▸ **Task details**
Switch every "computer-use agent" to "screen-control agent" in the stretch of lines from the start through the line containing "(x=79, y=187)", and return those lines with nothing else altered.
* BEGIN The records *
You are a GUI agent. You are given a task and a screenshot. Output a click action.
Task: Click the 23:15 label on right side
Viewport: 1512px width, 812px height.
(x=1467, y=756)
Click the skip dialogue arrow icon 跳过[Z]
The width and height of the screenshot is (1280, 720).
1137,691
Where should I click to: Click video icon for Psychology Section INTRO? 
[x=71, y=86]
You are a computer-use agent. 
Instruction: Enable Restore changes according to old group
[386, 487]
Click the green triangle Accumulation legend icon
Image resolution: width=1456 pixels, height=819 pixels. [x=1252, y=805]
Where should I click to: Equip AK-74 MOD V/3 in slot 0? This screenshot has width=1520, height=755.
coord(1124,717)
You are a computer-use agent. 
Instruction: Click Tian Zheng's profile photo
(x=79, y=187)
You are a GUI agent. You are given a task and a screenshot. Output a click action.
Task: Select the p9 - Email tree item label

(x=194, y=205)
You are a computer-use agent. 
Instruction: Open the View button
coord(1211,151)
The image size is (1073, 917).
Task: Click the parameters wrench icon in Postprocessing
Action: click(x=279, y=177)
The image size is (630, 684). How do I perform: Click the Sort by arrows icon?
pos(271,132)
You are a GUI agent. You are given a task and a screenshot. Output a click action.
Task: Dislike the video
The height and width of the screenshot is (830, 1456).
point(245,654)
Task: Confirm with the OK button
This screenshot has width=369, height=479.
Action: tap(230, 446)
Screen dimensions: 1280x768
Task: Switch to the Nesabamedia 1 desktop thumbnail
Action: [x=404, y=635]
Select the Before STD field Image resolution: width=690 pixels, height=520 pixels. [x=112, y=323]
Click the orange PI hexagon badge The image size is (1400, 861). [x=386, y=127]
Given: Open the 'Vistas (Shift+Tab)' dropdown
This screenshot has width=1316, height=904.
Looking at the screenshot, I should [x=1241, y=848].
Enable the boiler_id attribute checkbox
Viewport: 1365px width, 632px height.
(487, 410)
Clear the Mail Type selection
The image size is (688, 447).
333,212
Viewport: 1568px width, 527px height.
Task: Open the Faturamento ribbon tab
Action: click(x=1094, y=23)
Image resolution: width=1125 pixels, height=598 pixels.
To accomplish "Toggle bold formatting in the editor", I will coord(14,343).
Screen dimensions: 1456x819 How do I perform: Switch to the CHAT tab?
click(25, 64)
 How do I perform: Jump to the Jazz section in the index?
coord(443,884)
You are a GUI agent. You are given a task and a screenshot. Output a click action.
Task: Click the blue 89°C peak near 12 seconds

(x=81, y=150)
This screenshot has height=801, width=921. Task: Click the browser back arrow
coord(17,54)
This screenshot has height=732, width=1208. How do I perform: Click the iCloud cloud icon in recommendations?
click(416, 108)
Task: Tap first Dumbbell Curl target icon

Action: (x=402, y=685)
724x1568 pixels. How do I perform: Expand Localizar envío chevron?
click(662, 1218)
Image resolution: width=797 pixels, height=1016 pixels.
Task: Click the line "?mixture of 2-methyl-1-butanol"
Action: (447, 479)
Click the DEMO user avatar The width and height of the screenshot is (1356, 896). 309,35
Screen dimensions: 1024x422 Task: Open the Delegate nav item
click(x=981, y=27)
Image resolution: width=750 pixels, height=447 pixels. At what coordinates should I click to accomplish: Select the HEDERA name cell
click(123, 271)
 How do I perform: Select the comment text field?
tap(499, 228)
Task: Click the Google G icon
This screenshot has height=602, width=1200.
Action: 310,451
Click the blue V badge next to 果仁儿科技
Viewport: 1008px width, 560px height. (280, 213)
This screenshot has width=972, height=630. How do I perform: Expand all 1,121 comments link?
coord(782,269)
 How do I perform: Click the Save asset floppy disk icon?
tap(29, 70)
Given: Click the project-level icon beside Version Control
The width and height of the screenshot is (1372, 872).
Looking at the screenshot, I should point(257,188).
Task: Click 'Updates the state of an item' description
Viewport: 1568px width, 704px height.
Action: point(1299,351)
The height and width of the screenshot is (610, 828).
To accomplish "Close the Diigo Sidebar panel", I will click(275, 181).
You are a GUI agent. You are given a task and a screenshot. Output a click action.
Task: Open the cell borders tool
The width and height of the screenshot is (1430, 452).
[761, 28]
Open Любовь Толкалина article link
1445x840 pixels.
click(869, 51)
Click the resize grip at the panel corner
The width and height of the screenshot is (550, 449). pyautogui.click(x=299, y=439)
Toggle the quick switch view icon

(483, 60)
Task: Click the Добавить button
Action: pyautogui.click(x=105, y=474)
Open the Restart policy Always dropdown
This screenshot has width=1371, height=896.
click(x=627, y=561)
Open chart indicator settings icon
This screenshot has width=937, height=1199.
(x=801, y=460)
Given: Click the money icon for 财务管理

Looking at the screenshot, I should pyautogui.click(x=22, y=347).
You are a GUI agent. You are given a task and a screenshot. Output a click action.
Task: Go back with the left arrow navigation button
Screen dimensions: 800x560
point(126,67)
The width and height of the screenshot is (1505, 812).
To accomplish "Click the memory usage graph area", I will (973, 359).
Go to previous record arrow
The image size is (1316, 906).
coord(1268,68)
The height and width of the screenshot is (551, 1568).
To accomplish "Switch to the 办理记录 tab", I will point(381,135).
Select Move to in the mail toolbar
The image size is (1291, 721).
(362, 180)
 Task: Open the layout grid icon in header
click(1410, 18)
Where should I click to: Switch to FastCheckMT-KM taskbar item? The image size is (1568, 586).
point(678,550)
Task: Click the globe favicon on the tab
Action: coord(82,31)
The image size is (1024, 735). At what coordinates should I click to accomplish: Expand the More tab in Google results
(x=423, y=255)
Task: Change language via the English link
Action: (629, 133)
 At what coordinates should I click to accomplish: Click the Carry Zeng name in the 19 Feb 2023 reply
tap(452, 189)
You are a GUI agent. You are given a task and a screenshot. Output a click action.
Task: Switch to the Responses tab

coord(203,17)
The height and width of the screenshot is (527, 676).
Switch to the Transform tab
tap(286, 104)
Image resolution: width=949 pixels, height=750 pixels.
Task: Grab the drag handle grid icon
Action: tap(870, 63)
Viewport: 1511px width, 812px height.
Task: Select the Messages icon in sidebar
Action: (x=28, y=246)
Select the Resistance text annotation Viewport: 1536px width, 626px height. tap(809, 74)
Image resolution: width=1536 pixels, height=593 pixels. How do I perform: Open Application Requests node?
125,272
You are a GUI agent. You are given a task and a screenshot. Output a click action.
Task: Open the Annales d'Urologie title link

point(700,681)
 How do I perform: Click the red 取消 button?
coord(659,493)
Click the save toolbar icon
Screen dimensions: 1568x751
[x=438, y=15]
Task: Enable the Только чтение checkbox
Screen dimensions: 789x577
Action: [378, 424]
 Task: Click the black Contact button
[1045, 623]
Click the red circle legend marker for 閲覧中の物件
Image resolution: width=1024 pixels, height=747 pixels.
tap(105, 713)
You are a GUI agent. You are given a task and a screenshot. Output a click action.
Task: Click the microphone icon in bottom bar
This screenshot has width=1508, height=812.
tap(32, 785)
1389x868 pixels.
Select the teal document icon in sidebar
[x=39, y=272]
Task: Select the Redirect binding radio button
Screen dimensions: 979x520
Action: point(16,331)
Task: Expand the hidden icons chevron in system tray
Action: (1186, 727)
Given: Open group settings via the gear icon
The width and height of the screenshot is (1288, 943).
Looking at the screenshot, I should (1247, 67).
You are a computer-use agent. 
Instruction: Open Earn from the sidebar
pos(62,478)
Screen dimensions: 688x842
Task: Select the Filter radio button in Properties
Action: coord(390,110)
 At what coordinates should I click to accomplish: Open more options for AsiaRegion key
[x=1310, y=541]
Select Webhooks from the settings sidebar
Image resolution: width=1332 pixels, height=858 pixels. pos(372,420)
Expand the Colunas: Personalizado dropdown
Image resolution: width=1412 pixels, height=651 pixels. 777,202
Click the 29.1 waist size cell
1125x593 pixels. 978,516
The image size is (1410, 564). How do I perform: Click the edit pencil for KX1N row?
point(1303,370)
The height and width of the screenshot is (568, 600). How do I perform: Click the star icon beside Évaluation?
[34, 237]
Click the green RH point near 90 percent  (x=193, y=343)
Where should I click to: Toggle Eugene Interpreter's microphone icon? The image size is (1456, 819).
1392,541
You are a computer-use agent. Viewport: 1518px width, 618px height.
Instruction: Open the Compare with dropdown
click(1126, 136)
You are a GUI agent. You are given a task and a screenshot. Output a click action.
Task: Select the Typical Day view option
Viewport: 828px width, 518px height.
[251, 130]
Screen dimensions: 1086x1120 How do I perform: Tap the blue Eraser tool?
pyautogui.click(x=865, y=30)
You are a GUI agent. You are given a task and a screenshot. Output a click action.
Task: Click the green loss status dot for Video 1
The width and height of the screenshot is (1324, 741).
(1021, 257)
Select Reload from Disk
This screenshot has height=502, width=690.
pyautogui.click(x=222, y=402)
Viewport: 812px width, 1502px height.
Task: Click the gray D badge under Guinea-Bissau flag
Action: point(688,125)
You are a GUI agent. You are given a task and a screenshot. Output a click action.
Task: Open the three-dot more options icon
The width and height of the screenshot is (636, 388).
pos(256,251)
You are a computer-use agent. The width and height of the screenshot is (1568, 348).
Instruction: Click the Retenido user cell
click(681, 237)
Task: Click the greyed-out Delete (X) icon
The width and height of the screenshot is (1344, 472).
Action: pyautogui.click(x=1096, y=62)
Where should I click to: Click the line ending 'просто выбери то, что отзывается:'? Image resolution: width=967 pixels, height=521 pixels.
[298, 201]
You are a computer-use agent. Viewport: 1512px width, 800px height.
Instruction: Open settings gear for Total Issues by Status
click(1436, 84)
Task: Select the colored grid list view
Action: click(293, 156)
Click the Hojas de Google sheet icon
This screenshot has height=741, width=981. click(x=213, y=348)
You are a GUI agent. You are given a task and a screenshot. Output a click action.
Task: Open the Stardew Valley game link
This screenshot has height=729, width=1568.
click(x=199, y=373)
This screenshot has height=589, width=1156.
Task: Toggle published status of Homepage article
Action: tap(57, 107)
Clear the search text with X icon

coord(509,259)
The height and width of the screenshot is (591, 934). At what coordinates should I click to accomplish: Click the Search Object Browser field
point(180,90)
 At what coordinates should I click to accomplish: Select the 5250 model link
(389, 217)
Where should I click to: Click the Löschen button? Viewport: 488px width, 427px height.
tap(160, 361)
* END The records *
▸ **Response**
You are a GUI agent. You are given a task and a screenshot. Output a click action.
Task: Click the 23:15 label on right side
Viewport: 1512px width, 812px height.
(x=1467, y=756)
Click the skip dialogue arrow icon 跳过[Z]
The width and height of the screenshot is (1280, 720).
1137,691
Where should I click to: Click video icon for Psychology Section INTRO? 
[x=71, y=86]
You are a screen-control agent. 
Instruction: Enable Restore changes according to old group
[386, 487]
Click the green triangle Accumulation legend icon
Image resolution: width=1456 pixels, height=819 pixels. [x=1252, y=805]
Where should I click to: Equip AK-74 MOD V/3 in slot 0? This screenshot has width=1520, height=755.
coord(1124,717)
You are a screen-control agent. 
Instruction: Click Tian Zheng's profile photo
(x=79, y=187)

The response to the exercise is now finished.